Matlab:K-means clustering

2020-01-31 04:04发布

问题:

I have a matrice of A(369x10) which I want to cluster in 19 clusters. I use this method

[idx ctrs]=kmeans(A,19)

which yields idx(369x1) and ctrs(19x10)

I get the point up to here.All my rows in A is clustered in 19 clusters.

Now I have an array B(49x10).I want to know where the rows of this B corresponds in the among given 19 clusters.

How is it possible in MATLAB?

Thank you in advance

回答1:

I can't think of a better way to do it than what you described. A built-in function would save one line, but I couldn't find one.
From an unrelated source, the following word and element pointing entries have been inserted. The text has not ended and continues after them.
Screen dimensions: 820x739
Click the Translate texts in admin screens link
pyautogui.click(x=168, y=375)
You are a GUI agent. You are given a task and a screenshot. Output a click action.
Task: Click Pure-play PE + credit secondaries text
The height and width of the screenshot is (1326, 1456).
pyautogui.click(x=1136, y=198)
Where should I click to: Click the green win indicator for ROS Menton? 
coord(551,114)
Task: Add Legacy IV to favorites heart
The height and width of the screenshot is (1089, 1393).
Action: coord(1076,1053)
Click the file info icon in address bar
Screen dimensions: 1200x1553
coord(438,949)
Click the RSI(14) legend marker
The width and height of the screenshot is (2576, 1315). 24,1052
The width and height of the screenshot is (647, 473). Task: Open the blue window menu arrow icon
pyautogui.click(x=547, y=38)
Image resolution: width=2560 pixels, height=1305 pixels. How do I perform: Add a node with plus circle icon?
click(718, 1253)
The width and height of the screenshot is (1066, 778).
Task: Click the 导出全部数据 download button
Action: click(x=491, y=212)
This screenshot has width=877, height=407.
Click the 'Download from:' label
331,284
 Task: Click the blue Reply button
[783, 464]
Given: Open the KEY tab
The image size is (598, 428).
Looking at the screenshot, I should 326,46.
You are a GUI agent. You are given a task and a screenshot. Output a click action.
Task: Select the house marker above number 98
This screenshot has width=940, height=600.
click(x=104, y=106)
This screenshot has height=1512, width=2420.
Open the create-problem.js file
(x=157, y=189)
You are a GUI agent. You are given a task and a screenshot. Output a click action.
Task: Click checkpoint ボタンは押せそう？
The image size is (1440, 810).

Here's the code I would use:

[ids ctrs]=kmeans(A,19);
D = dist([testpoint;ctrs]); %testpoint is 1x10 and D will be 20x20
[distance testpointID] = min(D(1,2:end));


回答2:

The following is a a complete example on clustering:

%% generate sample data
K = 3;
numObservarations = 100;
dimensions = 3;
data = rand([numObservarations dimensions]);

%% cluster
opts = statset('MaxIter', 500, 'Display', 'iter');
[clustIDX, clusters, interClustSum, Dist] = kmeans(data, K, 'options',opts, ...
    'distance','sqEuclidean', 'EmptyAction','singleton', 'replicates',3);

%% plot data+clusters
figure, hold on
scatter3(data(:,1),data(:,2),data(:,3), 50, clustIDX, 'filled')
scatter3(clusters(:,1),clusters(:,2),clusters(:,3), 200, (1:K)', 'filled')
hold off, xlabel('x'), ylabel('y'), zlabel('z')

%% plot clusters quality
figure
[silh,h] = silhouette(data, clustIDX);
avrgScore = mean(silh);


%% Assign data to clusters
% calculate distance (squared) of all instances to each cluster centroid
D = zeros(numObservarations, K);     % init distances
for k=1:K
    %d = sum((x-y).^2).^0.5
    D(:,k) = sum( ((data - repmat(clusters(k,:),numObservarations,1)).^2), 2);
end

% find  for all instances the cluster closet to it
[minDists, clusterIndices] = min(D, [], 2);

% compare it with what you expect it to be
sum(clusterIndices == clustIDX)


回答3:

I don't know if I get your meaning right, but if you want to know which cluster your points belong you can use KnnSearch function easily. It has two arguments and will search in first argument for the first one of them that is closest to argument two.



回答4:

Assuming you're using squared euclidean distance metric, try this:

for i = 1:size(ctrs,2)
d(:,i) = sum((B-ctrs(repmat(i,size(B,1),1),:)).^2,2);
end
[distances,predicted] = min(d,[],2)

predicted should then contain the index of the closest centroid, and distances should contain the distances to the closest centroid.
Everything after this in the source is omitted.